*Extrait proposé:*
== == ==

Conférence à Brive

Réparer l’irréparable, Le viol à la fin du Moyen Âge, entre répression, transaction financière et mariage. Conférence par Jacqueline Hoareau-Dodineau, Professeur d’histoire du droit et Directrice des PULIM. Mardi 11 février à 18h30, amphi du Campus de Brive. Entrée libre.Au Moyen Âge, comme aujourd’hui, le viol est un crime qui fait l’objet d’une répression sévère. Sous les réserves de fréquentes non dénonciations du crime et d’un certain laxisme d’une justice tenue par les hommes, le violeur se voit souvent infliger des peines rigoureuses dont les sources judiciaires se font l’écho.Mais pour la victime, plus encore que le châtiment vindicatoire, c’est la réparation qui importe. Mais comment réparer l’irréparable ? Comment faire passer la justice sans ternir un peu plus sa réputation, surtout s’il s’agit d’une jeune fille ?

La victime de viol se trouve devant un dilemme, trois possibilités s’offrent à elle : Taire le crime mais avec le risque que l’agresseur n’en assure lui-même la publicité en discréditant la victime. Se pourvoir devant la justice avec le même risque de voir sa réputation pour le moins altérée par une procédure qui, même inquisitoire et donc secrète, a tout de même un certain retentissement. Obtenir une réparation dans le cadre une procédure transactionnelle qui permet de garantir une certaine discrétion et de sauvegarder son honneur en renonçant à la vengeance.

Les affaires de viol et leur répression au Moyen Âge conduisent à s’interroger, plus largement, sur le rôle de la justice, sur la place de la femme dans la société médiévale, sur la finalité de l’institution du mariage.

== == ==

*Données fournies:*
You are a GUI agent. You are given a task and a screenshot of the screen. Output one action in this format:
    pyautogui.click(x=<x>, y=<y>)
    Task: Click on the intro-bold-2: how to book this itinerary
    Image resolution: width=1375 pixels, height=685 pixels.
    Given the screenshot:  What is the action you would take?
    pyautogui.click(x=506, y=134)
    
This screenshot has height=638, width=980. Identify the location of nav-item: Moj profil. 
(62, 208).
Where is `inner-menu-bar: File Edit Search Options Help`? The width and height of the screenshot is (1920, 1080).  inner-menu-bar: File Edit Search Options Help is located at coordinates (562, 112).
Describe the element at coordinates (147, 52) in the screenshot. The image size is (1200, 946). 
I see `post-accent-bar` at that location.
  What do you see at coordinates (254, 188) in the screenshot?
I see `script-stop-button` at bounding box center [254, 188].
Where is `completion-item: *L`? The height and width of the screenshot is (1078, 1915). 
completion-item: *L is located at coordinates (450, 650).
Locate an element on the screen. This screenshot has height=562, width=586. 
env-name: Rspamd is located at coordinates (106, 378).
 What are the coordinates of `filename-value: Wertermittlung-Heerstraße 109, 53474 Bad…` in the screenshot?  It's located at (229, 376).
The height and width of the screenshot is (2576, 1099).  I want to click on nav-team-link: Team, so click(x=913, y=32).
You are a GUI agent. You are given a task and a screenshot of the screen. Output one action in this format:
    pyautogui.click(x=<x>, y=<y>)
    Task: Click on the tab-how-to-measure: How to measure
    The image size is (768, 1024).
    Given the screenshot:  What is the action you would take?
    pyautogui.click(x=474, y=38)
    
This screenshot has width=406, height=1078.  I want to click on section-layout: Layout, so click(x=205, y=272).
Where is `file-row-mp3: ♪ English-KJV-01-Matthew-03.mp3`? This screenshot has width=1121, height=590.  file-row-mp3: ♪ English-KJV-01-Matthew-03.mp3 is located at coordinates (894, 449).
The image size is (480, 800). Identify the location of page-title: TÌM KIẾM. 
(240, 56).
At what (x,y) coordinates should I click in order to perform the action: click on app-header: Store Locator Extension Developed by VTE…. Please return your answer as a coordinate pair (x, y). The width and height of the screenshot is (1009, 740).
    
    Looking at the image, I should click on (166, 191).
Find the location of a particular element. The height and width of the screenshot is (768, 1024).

== == ==

*Liste des consignes:*
• a. Recopiez un passage de l'extrait sur le viol au Moyen Âge : commencez aux mots "Conférence à Brive" et arrêtez-vous après "jeune fille ?".
• b. D'après l'extrait sur le viol au Moyen Âge, quel jour et à quelle heure la conférence a-t-elle lieu ?

*Corrigé de l'exercice:*
• a.
Conférence à Brive

Réparer l’irréparable, Le viol à la fin du Moyen Âge, entre répression, transaction financière et mariage. Conférence par Jacqueline Hoareau-Dodineau, Professeur d’histoire du droit et Directrice des PULIM. Mardi 11 février à 18h30, amphi du Campus de Brive. Entrée libre.Au Moyen Âge, comme aujourd’hui, le viol est un crime qui fait l’objet d’une répression sévère. Sous les réserves de fréquentes non dénonciations du crime et d’un certain laxisme d’une justice tenue par les hommes, le violeur se voit souvent infliger des peines rigoureuses dont les sources judiciaires se font l’écho.Mais pour la victime, plus encore que le châtiment vindicatoire, c’est la réparation qui importe. Mais comment réparer l’irréparable ? Comment faire passer la justice sans ternir un peu plus sa réputation, surtout s’il s’agit d’une jeune fille ?

• b. Le mardi 11 février à 18h30.